Election is unto holiness. Ephesians 1: he chose us in Christ before the foundation of the world, that we should be holy and blameless before him. What is God doing in the earth, in history? He is creating, by the Spirit, a holy people, conformed to the glorious image of his Son, for fellowship with Himself, now by faith, and later in glory, face to face in a renewed creation.

So, our election originates in God the Father, it is made operative in us by the Spirit, and its goal, its object is, the text continues, obedience to Jesus Christ, and sprinkling with his blood. That is, incorporation into the reality of the NC in the blood of Christ. This is a beautiful, compact statement of the unified work of the Holy Trinity. The Father chooses, the Son redeems, the Spirit sanctifies.

Let us conclude. This is a basic identity statement by the apostle. Its fundamental to understanding his epistle, and it provides a fundamental orientation for Christian existence in the world. These communities are poor, powerless, harassed, and suffering. While massive Empire wide suffering has not yet been unleashed, they face all sorts of sporadic, but serious opposition. And to this people, Peter gives no cheap earthly solace. He insists at the outset on a displacement – an alienation. He insists on heavenly mindedness, on a heavenly identity. His opening designation is that they are chosen, scattered transients. Elect Exiles.

A mindset almost completely absent from American Christianity. Where the culture wars and secular politics, occupy much more energy, evoke much more passion, consume much more psychological bandwidth, fray more friendships, than any contemplation on our status as transients destined for heavenly glory. And for our malady Peter prescribes this: Eternal election unto holiness by the Triune God and its corresponding exilic status.

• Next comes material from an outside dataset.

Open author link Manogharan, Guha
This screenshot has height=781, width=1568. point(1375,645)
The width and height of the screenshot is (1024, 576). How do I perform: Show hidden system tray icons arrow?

This – and not any earthly agenda or any socio-political outcomes -- this is the church's comfort and assurance and hope in the face of peril. It is upon such people – Christian pilgrims – that the apostle pronounces his rich benediction. A benediction which contains all the blessings of the gospel, all the teaching about to be unpacked in this letter, in miniature. Grace and peace be yours in abundance. Amen.